Work instructions
Will you write out every one of the rows below again with "coordinate" swapped for "position", changing nothing else and leaving out the pictures?
— Begin —
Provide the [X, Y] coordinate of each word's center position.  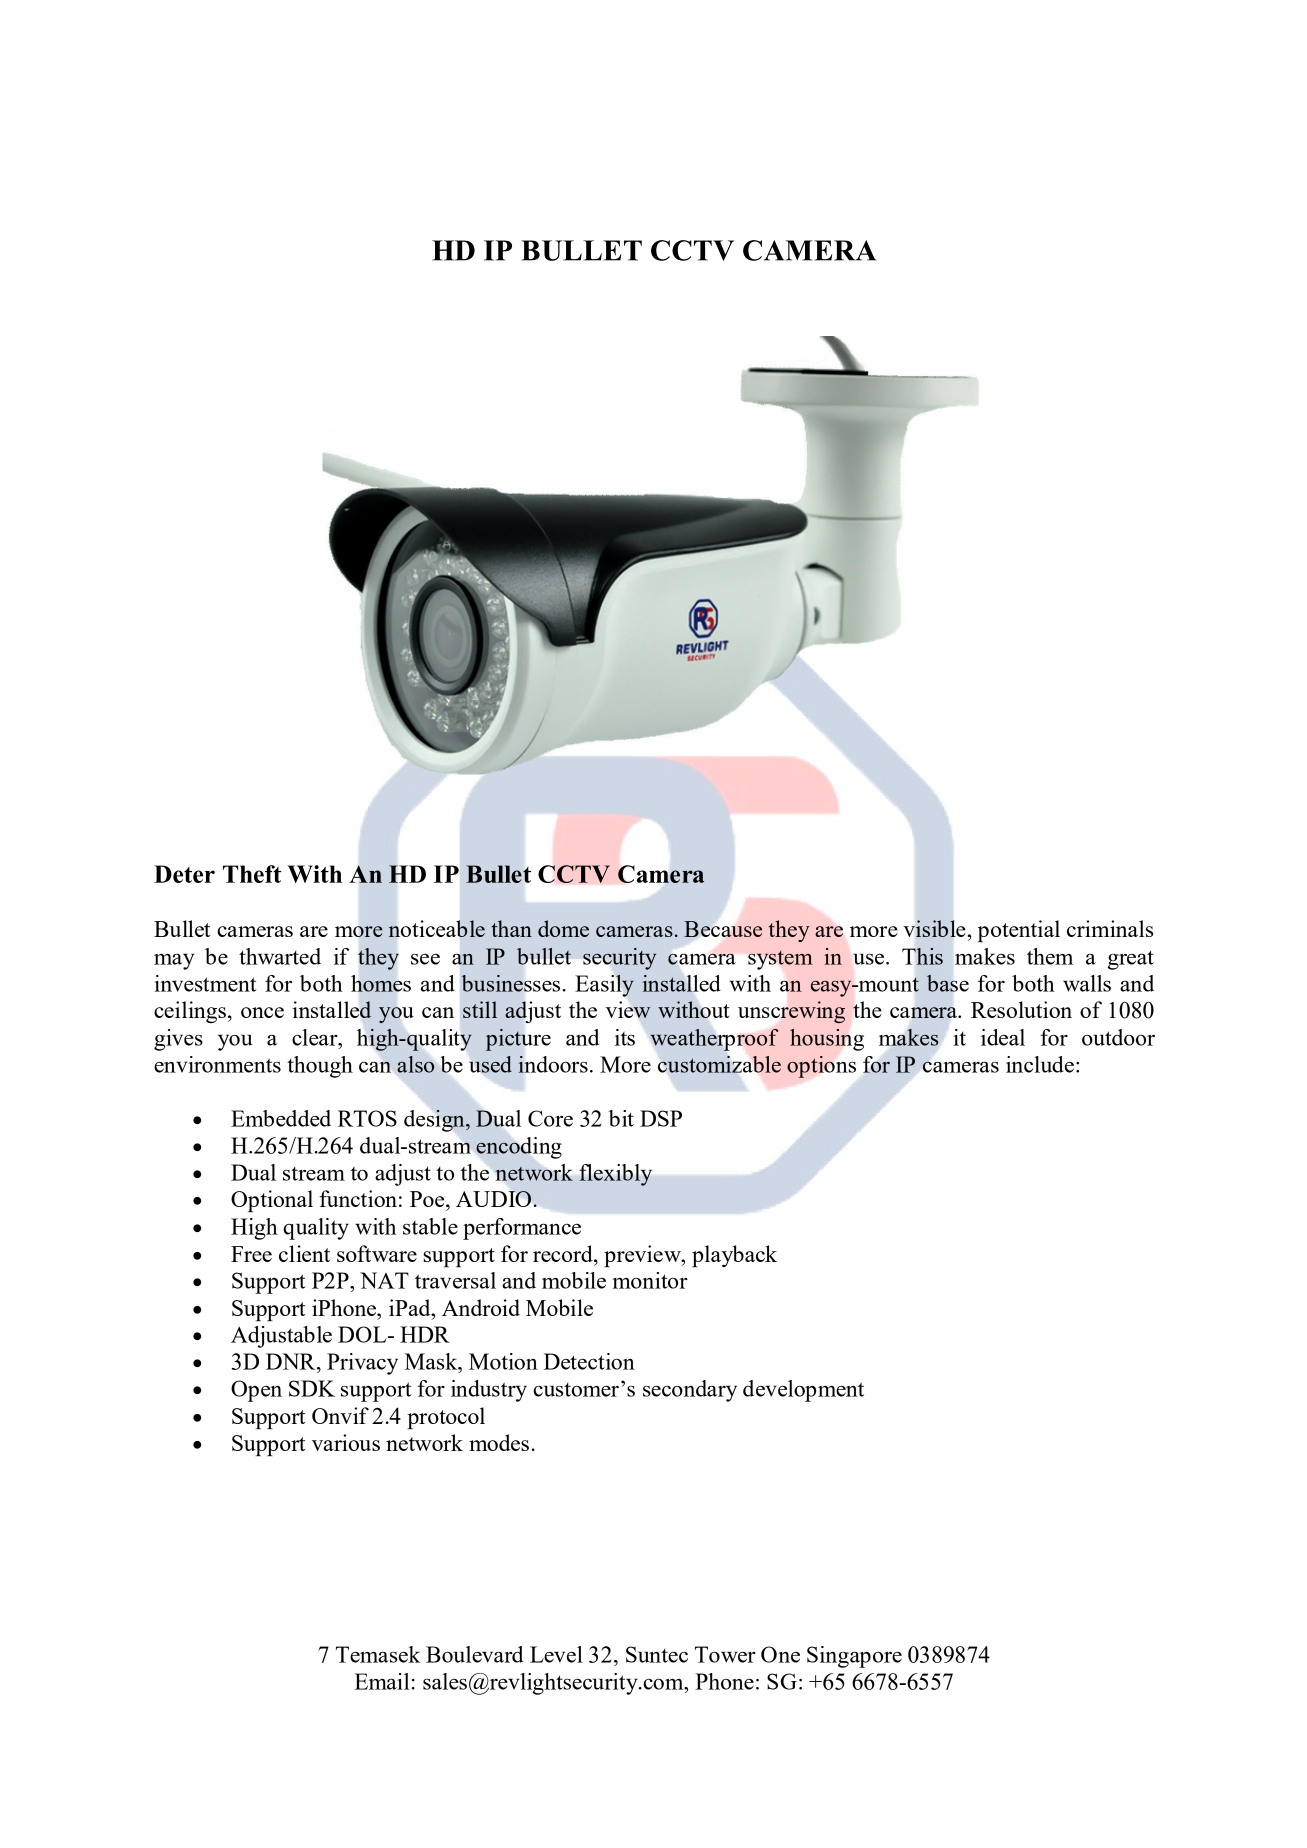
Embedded [281, 1118]
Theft [252, 874]
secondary [690, 1391]
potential [1019, 931]
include [1040, 1064]
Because [723, 929]
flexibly [615, 1175]
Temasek [378, 1654]
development [803, 1391]
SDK [312, 1388]
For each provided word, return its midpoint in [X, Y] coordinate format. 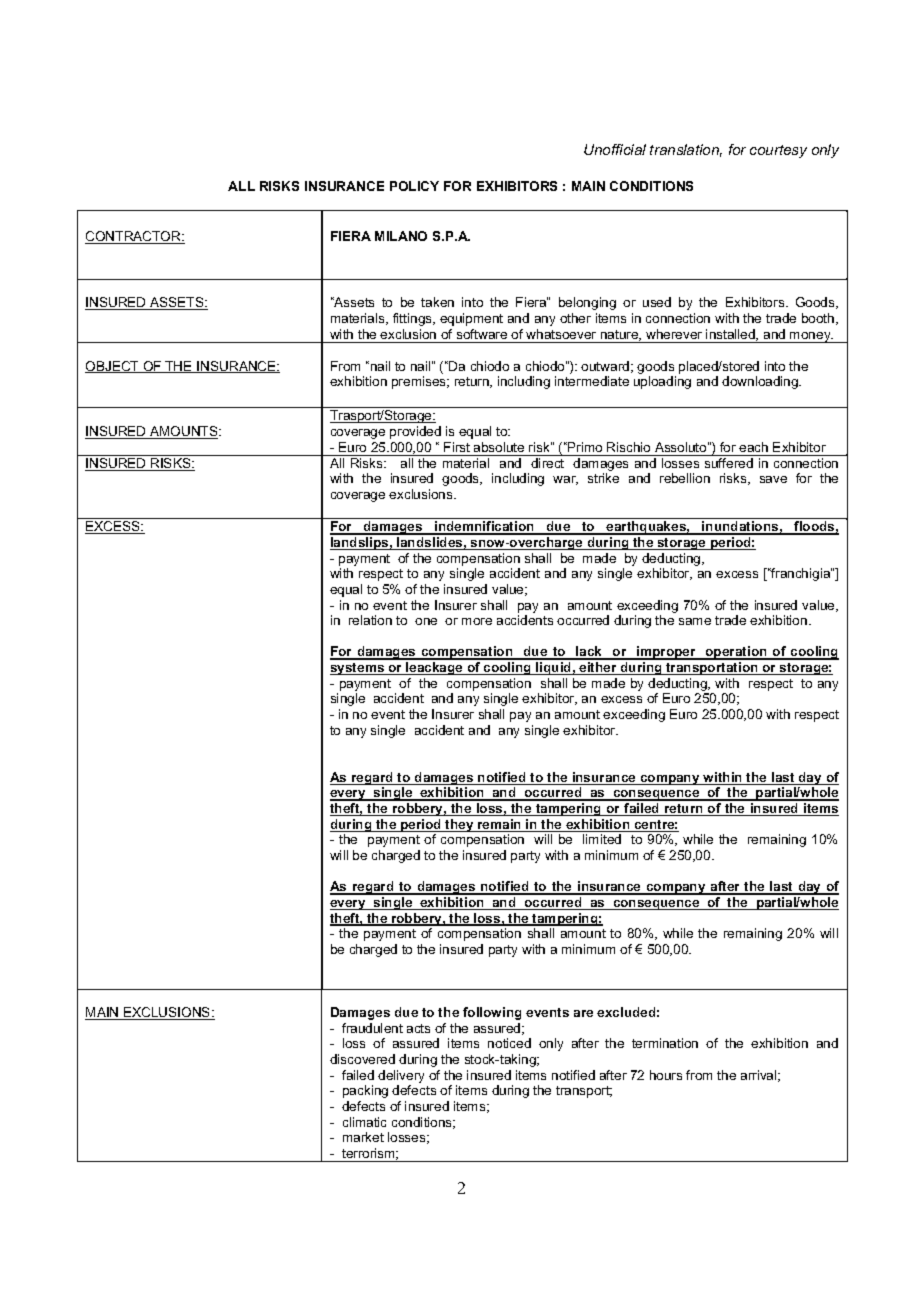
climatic [364, 1122]
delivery [401, 1076]
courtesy [778, 151]
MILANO [401, 236]
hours [666, 1075]
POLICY [414, 186]
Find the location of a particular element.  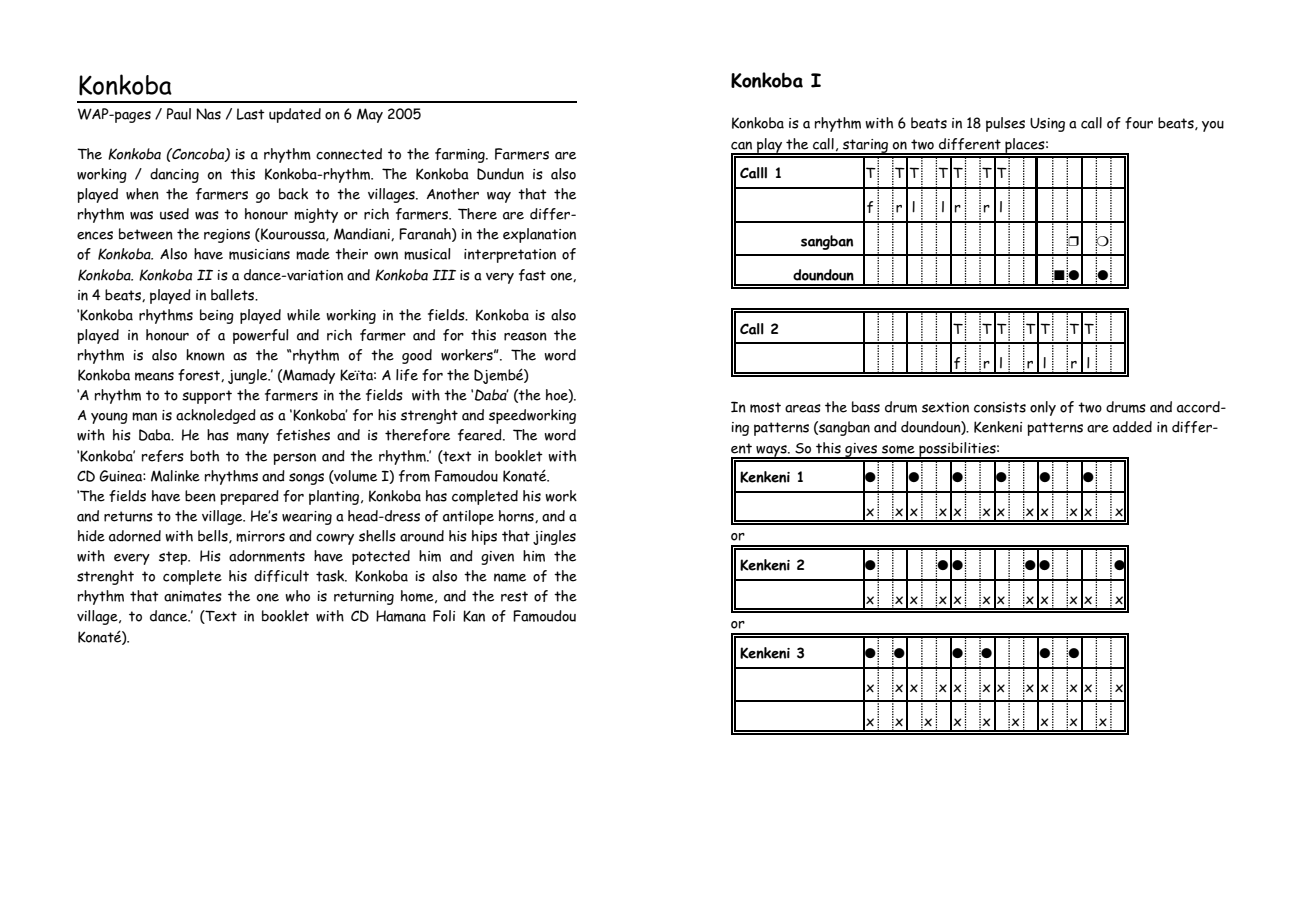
— End —
Answer for the task
Provide the [X, Y] position of each word's center position.  
Embedded [281, 1118]
Theft [252, 874]
secondary [690, 1391]
potential [1019, 931]
include [1040, 1064]
Because [723, 929]
flexibly [615, 1175]
Temasek [378, 1654]
development [803, 1391]
SDK [312, 1388]
For each provided word, return its midpoint in [X, Y] position format. 
climatic [364, 1122]
delivery [401, 1076]
courtesy [778, 151]
MILANO [401, 236]
hours [666, 1075]
POLICY [414, 186]
Find the location of a particular element.  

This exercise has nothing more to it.